For the past year or so, a day hasn’t gone by without reading an article or post about Artificial Intelligence/Machine Learning. Just over last weekend, I read about a ML driven program that mastered Rubik’s cube in 44 hours (MIT Technology Review), how Google’s Algorithm can sometimes predict death in hospitals better than doctors (Business Insider), A Goldman Sachs algorithm predicted football world cup winner (Algorithmxlab and its Brazil ), and at least half a dozen more.

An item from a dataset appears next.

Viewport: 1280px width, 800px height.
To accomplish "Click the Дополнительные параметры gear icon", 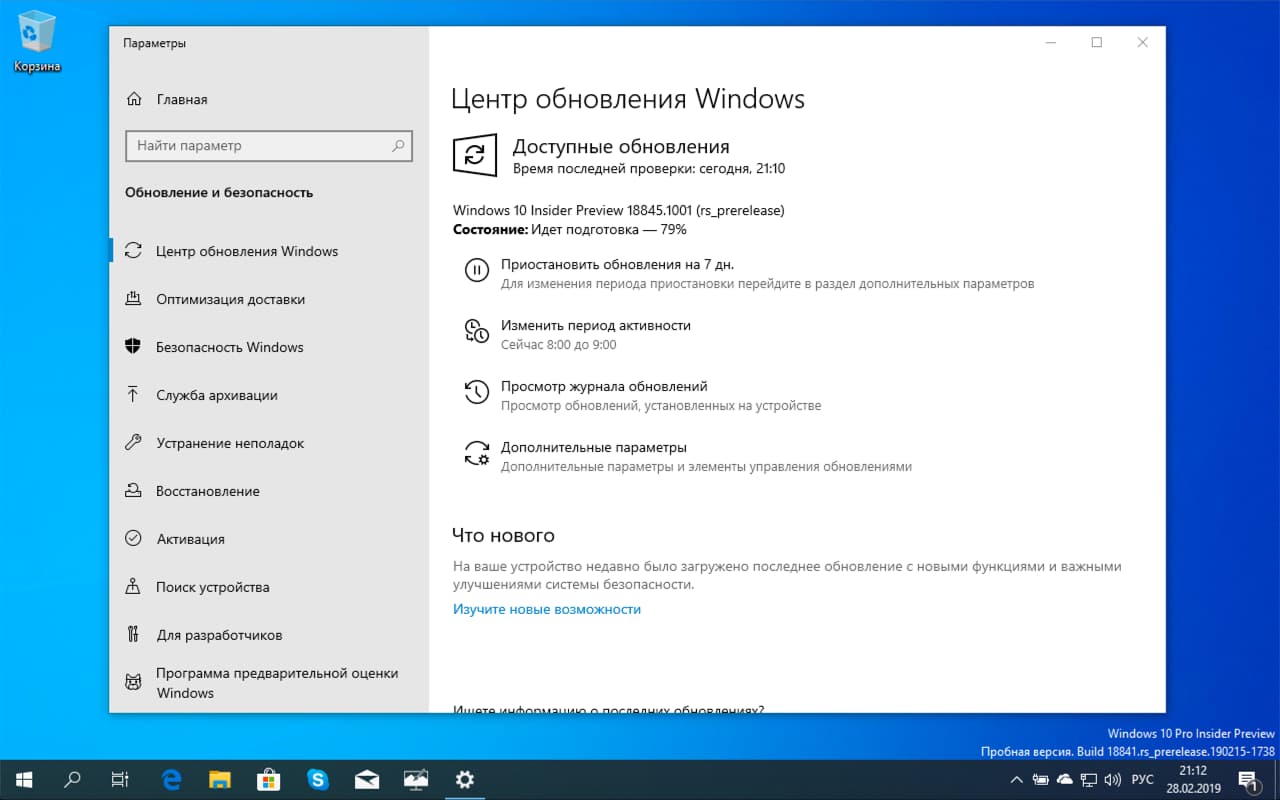I will pyautogui.click(x=476, y=453).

But two posts from Gizmodo and Scien-tech news caught my attention. I have written in the past about Deep Fakes where you can create fake realistic videos of people. Like many other technologies, so far these have been used as either a research experiment (like this Obama video from University of Washington) or to create porn! While fake porn is obviously very damaging , I think potential damage that can be caused by these technologies is scary tremendous (think fake videos of political or religious leaders). So it was with some relief I read this post from Gizmodo about researchers from SUNY who have written a paper about their algorithm that can detect fake videos. I thought this could be like an ‘expert witness’ in court when figuring out if a video is fake or real. Of course, sometimes it may be too late, but I thought that this algorithm could be deployed by social media giants to highlight (and then kick off) fake videos in real time.
Apparently, one flaw in fake videos is that person in video doesn’t blink!! Sometimes, it is obvious to humans but sometimes, it isn’t. That’s because, the rate of blinking when someone reads is only 4.5 blinks per minute (as opposed to like 26 blinks when talking). Since most political leaders read their speeches of a teleprompter – blinking speed while reading is applicable and NOT blinking speed when speaking. As per this SUNY paper, traditional algorithms depend on something called as eye aspect ratio (EAR) or a convolutional neural network-based (CNN) while their algorithm is an improvement and is called recursive neural network (RNN). I have absolutely no idea what that means – just read the paper if you really want to know. Here is the link again. But I did understand that the reason videos don’t have blinking is that data sets used to train these algorithms usually is made of photos (not videos) of the person. And usually photos available, especially of politicians, are with their eyes open!
Unfortunately, just when I was feeling relieved, I read this Scien-Tech News article which reported that a Facebook machine learning system called Generative Adversarial Network (GAN) (what’s with the all the 3 letter acronyms) has figured a way out to ‘open’ eyes in photos where eyes of subject are closed. Yes, this is opening eyes that are closed – but if this direction works – I am sure it’s possible to open eyes that are ‘closed’! So, there you go – just when there is an algorithm that can detect fake videos, there is another one that can possibly evade this algorithm.
I guess like white hat- black hat hackers, there will continue to be algorithms that can detect fake videos – and then algorithms that can beat those algorithms. I do hope detection ones work better. Or soon enough we may be in a world where even videos, which are so far the ‘truth’, also cannot be trusted!